My mother, Margaret, didn’t recognize my face most days. She’d look at me with these hollow, distant eyes, and I’d just hold her hand and hope for a flicker of something familiar. She had moved past the stage where she could hold a conversation, but she was still there in her own quiet way.
The nursing home cost eighty-four hundred dollars every single month. It was an elite facility with shiny floors and staff that always looked like they were running a race they didn’t want to win.
Honestly, the only person who actually treated my mother like a human being was a night aide named Rosa. She was quiet, patient, and came from Honduras. She had this way of talking to Mom that didn’t sound like she was giving orders to a toddler. She would brush Mom’s hair for twenty minutes every single morning, regardless of how busy the floor was. She told me once that Mom had beautiful silver strands that reminded her of the winters back home. I trusted her with my life, and more importantly, I trusted her with Mom.
Then my brother Gary started showing up more often. He was the one holding the power of attorney. He’d sit in the plastic chairs in the lobby, looking at his watch, complaining about the overhead costs. I remember the night he dropped the bomb at dinner. He sat there cutting his steak, looking annoyed. He told me that Rosa was too slow and that her presence was dragging down the floor’s efficiency ratings. He said we were paying for premium care and that the standard staff could handle everything just as well if we stopped paying for the extras.
I argued with him until I was blue in the face. I told him that Mom knew who Rosa was, even when she didn’t know her own children.

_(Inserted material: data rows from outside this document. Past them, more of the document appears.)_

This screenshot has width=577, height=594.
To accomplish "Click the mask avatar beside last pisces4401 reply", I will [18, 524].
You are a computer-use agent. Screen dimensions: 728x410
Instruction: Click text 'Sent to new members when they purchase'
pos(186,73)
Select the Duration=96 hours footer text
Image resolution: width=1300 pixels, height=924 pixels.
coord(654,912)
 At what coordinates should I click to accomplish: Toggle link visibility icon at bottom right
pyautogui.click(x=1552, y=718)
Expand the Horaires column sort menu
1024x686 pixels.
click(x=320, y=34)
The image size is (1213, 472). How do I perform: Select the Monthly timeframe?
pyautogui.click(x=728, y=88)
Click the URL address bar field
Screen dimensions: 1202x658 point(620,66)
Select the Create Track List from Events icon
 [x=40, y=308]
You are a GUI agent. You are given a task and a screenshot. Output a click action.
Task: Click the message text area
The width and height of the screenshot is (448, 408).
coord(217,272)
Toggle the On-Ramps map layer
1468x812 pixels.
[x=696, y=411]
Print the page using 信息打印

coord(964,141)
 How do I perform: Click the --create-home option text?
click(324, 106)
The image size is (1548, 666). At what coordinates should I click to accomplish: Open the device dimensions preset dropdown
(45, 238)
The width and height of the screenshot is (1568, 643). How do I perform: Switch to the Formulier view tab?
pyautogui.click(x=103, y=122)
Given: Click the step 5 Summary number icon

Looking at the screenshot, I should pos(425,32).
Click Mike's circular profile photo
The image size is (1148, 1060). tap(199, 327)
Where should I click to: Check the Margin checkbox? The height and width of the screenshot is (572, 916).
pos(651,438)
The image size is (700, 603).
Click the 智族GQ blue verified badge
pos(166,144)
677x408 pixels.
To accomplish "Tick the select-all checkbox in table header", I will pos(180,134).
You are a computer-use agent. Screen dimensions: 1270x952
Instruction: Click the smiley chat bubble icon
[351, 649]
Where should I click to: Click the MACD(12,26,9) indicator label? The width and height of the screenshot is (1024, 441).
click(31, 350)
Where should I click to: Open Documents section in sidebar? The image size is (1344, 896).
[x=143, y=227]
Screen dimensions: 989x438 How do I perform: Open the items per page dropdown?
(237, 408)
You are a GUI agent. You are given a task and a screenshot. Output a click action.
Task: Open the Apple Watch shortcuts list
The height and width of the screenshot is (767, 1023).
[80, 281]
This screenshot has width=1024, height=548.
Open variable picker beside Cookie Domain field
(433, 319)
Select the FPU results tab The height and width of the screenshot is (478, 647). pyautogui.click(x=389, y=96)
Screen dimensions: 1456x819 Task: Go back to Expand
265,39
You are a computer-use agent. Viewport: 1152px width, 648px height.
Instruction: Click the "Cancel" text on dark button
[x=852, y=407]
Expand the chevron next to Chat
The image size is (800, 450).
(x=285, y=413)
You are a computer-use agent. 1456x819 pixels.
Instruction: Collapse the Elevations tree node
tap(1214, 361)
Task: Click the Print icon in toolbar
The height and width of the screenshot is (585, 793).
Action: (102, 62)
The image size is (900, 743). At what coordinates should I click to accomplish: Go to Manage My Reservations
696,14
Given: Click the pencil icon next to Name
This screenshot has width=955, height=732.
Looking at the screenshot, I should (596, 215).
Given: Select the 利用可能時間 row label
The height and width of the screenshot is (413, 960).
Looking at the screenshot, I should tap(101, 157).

I told him that Mom always said Rosa smelled like clean sheets instead of that harsh, biting bleach the facility used. Gary just waved his hand at me. He told me Mom didn’t know what love was anymore and that she was basically a shell. He fired Rosa the very next week. He went straight to the administrator and told them she wasn’t a good fit, demanding she be scrubbed from the rotation immediately.
A week later, I went to visit Mom on a Wednesday evening. The air in the facility felt different, stale and heavy. The hallway smelled like industrial floor cleaner mixed with the sour, rotting scent of canned peaches left out too long. When I reached her room, she wasn’t in her chair. I found her in the common area, sitting by herself. Her head was slumped way over to the side. She was wearing a sweater that was clearly three sizes too big and definitely didn’t belong to her. Her hair, usually so soft and brushed, was a tangled, matted mess.